Sea Shepherd Back in Sicilian Waters
Sea Shepherd Global has launched Operation Siracusa 2015 to fight illegal fishing in the Plemmirio Marine Reserve, off the Eastern coast of Siracusa in Sicily, the marine wildlife conservation group said in a release.
During Operation Siracusa 2015, Sea Shepherd volunteers will patrol the territory along the coast of the Marine Reserve, identifying, documenting and reporting any poaching activity in the region. On days when poor weather does not allow coastal patrols, volunteers will engage in beach clean-ups to remove plastic and other garbage from the area.
Sea Shepherd will continue its cooperation with the authorities of the AMP Plemmirio (Plemmirio Marine Reserve), established during the 2014 campaign, which lead a total a total of 1,250 urchins being rescued, illegal fishing nets and fishing gear being confiscated, and poachers being fined for their crimes.
”After the enormous success of last year’s operation, Sea Shepherd Italy volunteers have started with the same dedication and have already helped to realize the first arrests of the season,” said CEO of Sea Shepherd Global, Alex Cornelissen.
”There is no doubt that under the watchful eyes of Sea Shepherd Italia, no poacher can get away with plundering this important Marine Protected Area.
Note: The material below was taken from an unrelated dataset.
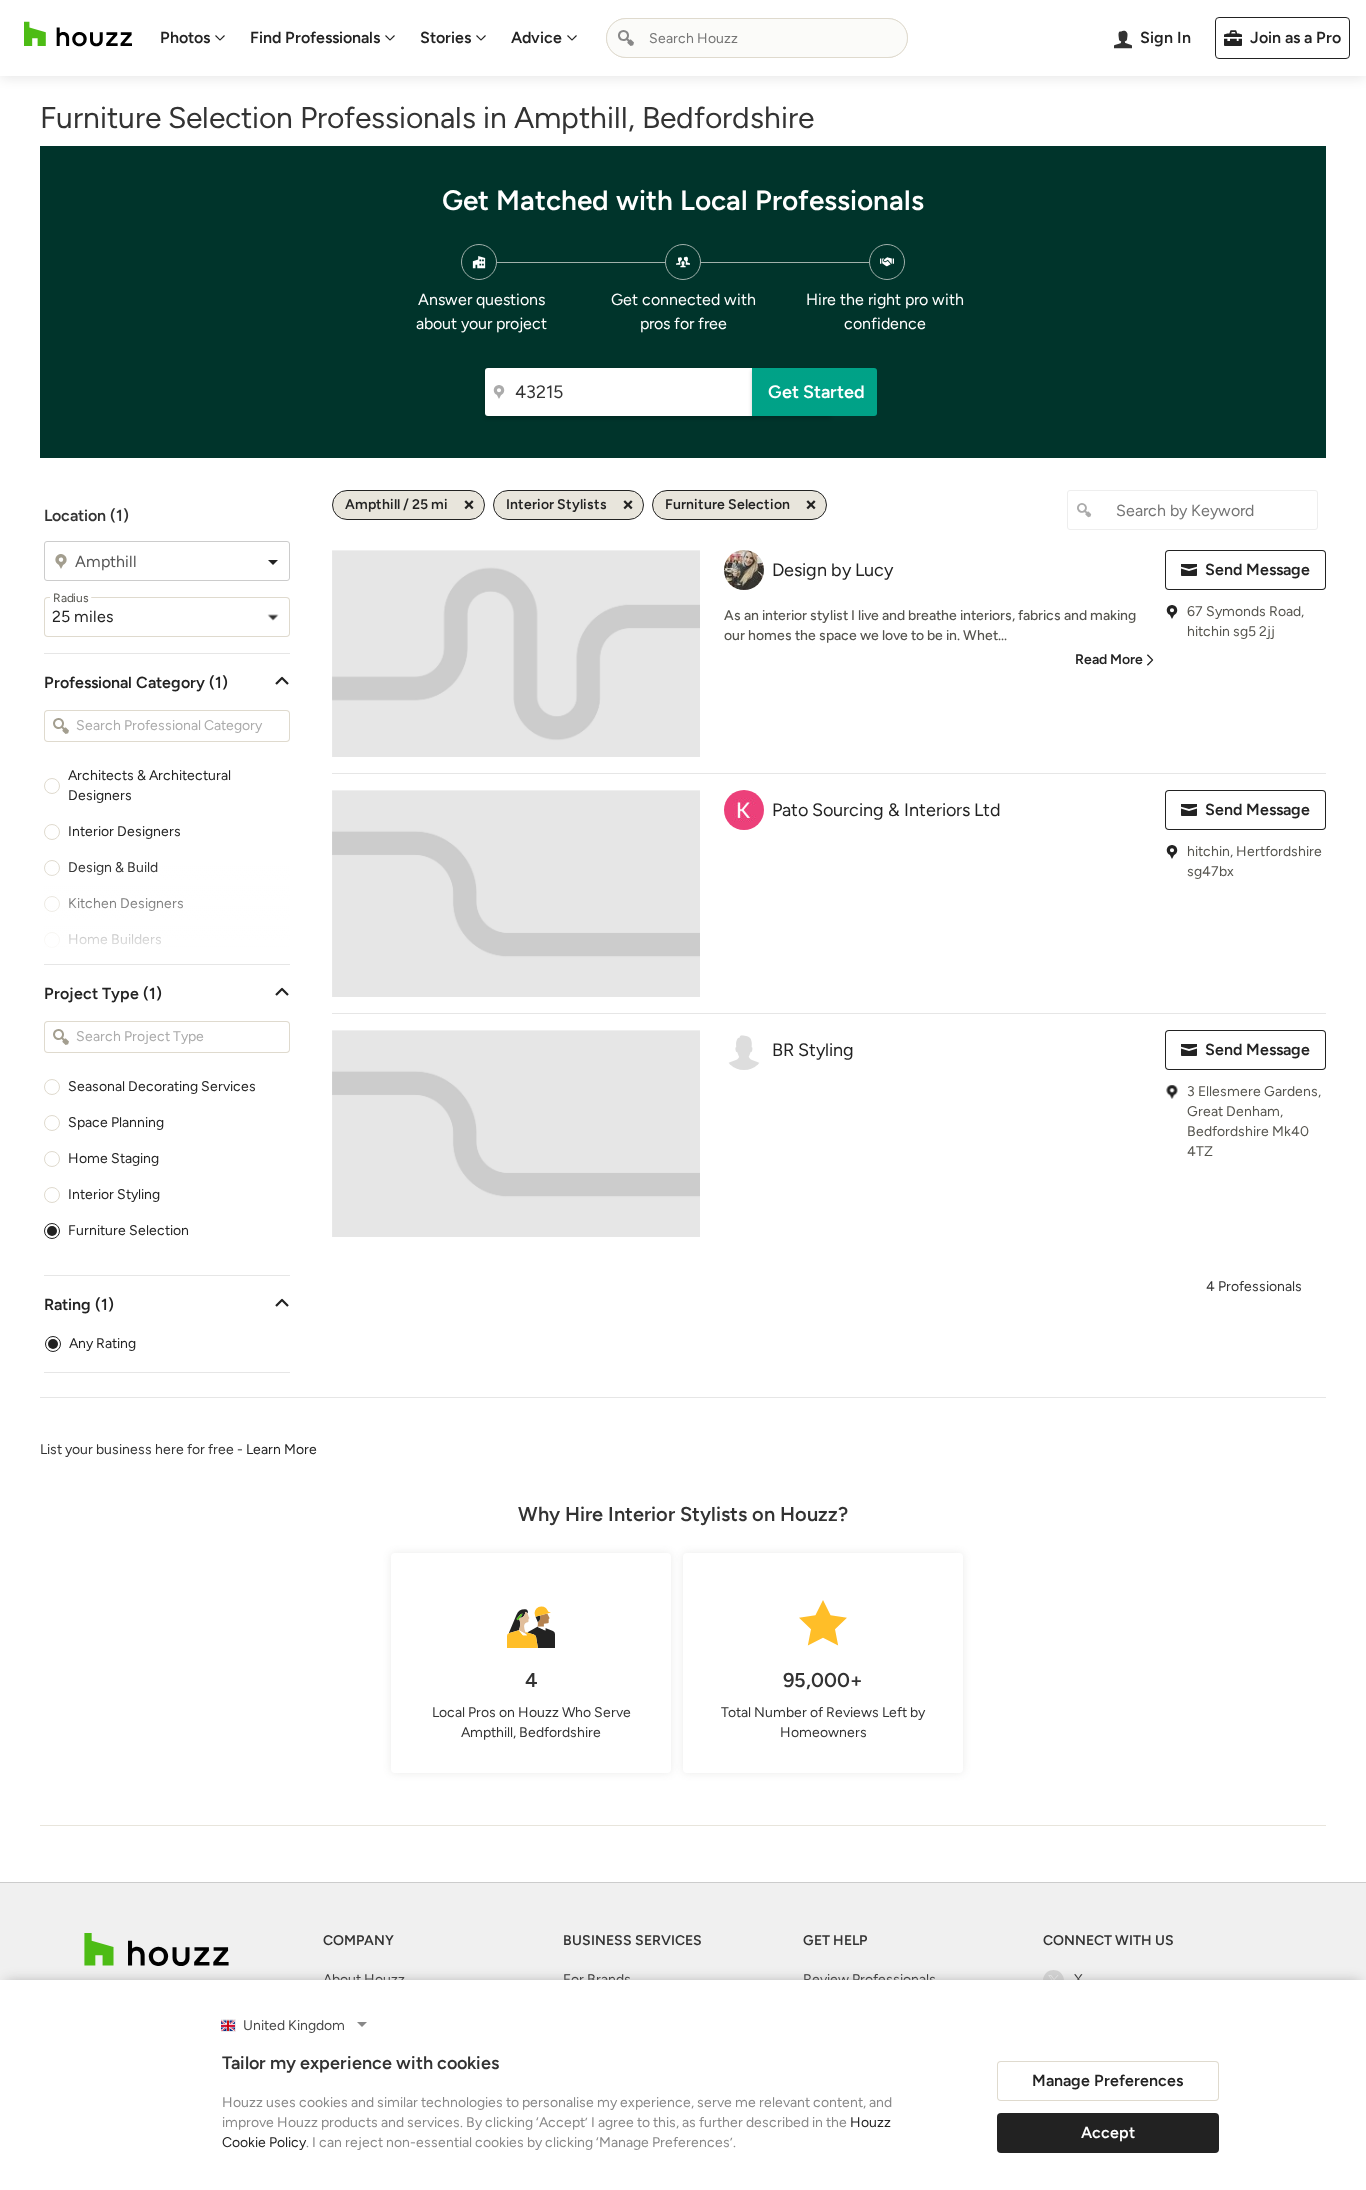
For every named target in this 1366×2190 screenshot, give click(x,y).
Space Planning (116, 1122)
Everybody in the Sea Shepherd movement once again awaits the further news from Sicily. No doubt, more arrests will follow and poaching will once again come to a full standstill.”
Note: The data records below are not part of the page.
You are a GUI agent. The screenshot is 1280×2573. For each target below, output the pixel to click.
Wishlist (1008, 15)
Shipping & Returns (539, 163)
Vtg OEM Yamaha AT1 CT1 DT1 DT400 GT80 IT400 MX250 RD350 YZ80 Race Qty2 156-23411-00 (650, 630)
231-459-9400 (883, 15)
The Plemmirio Marine Reserve was established in 2004 and extends along a 14-km coast trait, on the Eastern coast of the Penisola della Maddalena (Siracusa).
The reserve covers 2,429 hectares and is classified as an Area Specialmente Protetta di Interesse Mediterraneo (ASPIM); a name given to sites that are important for the conservation of biodiversity in the Mediterranean. The region is also listed as an Area Marina di Reperimento, which means its conservation is deemed to be a priority.
The Reserve is a haven for marine life including large pelagic fish such as tuna, greater amberjacks and sharks, as well as transient marine mammals, including sperm whales. Species that are most directly impacted by poaching in the region are the sea urchin and the dusky grouper, the latter being listed as an endangered species on the IUCN Red List of Threatened Species.